Table of Contents
Plastic Surgery International
Volume 2015, Article ID 954314, 5 pages
Clinical Study

Mandibular Ramus Fracture: An Overview of Rare Anatomical Subsite

Department of Oral and Maxillofacial Surgery, Sharad Pawar Dental College and Hospital, Wardha, Maharashtra 442004, India

Received 30 July 2015; Revised 22 September 2015; Accepted 15 October 2015

Academic Editor: Hiroshi Mizuno

Copyright © 2015 Anendd Jadhav et al. This is an open access article distributed under the Creative Commons Attribution License, which permits unrestricted use, distribution, and reproduction in any medium, provided the original work is properly cited.


Aim.
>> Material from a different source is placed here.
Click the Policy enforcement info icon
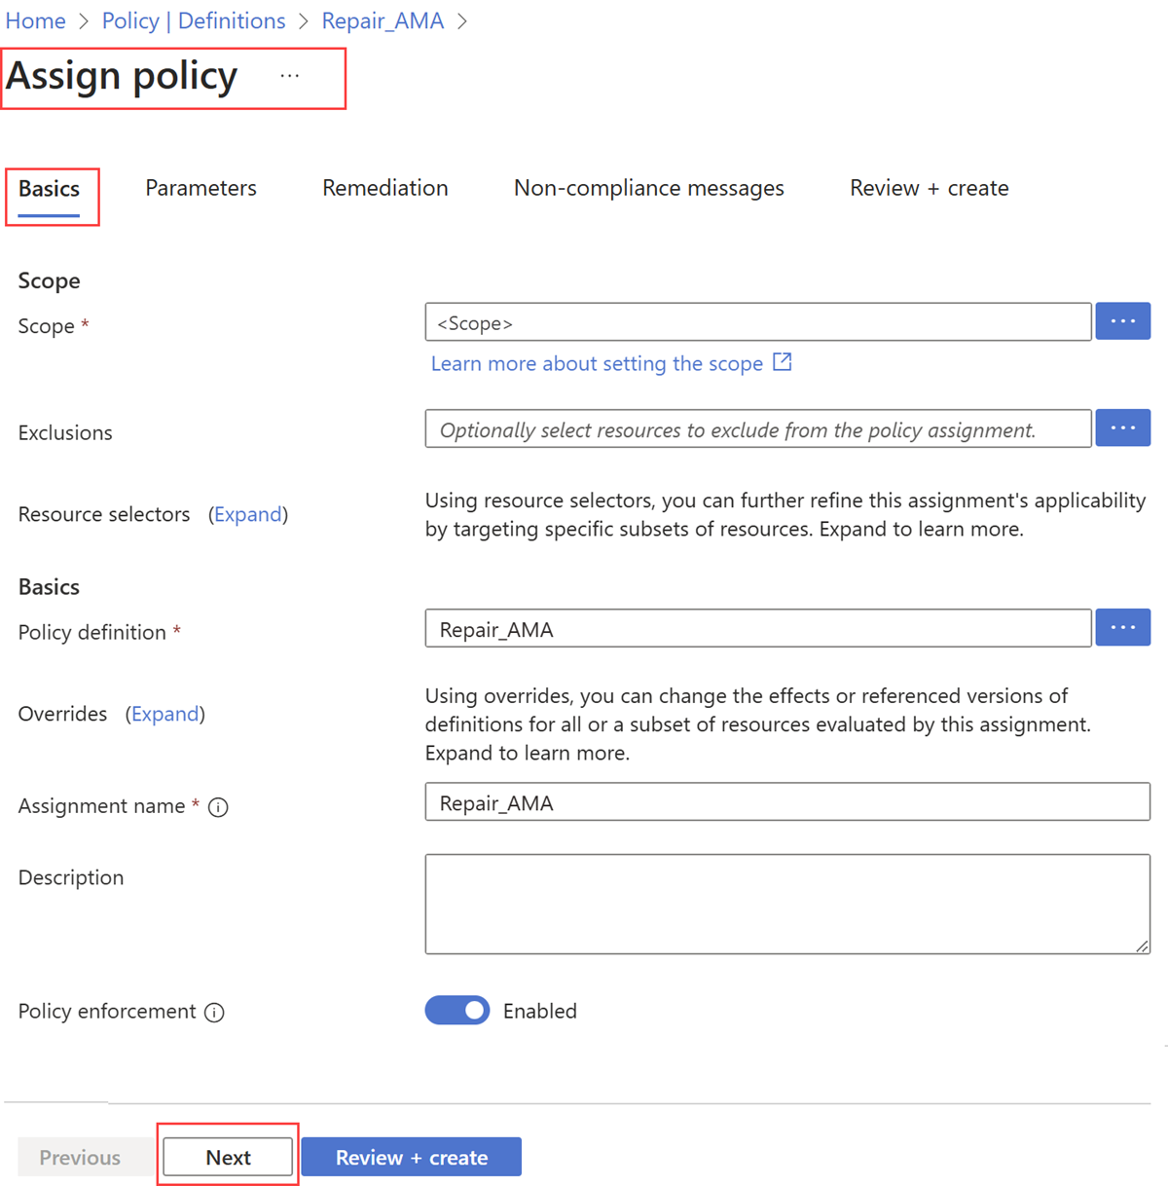 click(x=214, y=1013)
The present study aims at exemplifying the incidence, and aetiology and analyses the outcomes of open reduction internal fixation (ORIF) over closed treatment of mandibular ramus fractures. Patients and Method. In the present retrospective analysis of mandibular fracture patients, variables analysed were age, sex, cause of injury, pretreatment occlusion, treatment given, period of maxillo-mandibular fixation (MMF), and posttreatment occlusion. Results. Out of 388 mandibular fractures treated, ramus fractures were 12 (3.09%). In the present study, predominant cause of mandibular ramus fracture was road traffic accident (RTA) n = 07 (58.33%) followed by fall n = 04 (33.33%) and assault n = 1 (8.33%). The average age was 35.9 years with a male predilection. Of these, 9 patients were treated with ORIF while remaining 3 with closed treatment. The average MMF after closed treatment was 21 days and 3 to 5 days after ORIF. There was improvement in occlusion in all 12 patients posttreatment with no major complication except for reduced mouth opening in cases treated with ORIF which recovered with physiotherapy and muscle relaxants. Conclusion. Mandibular ramus fractures accounted for 3.09% with RTA as a common aetiology. ORIF of ramus fractures facilitated adequate functional and anatomic reduction with early return of function.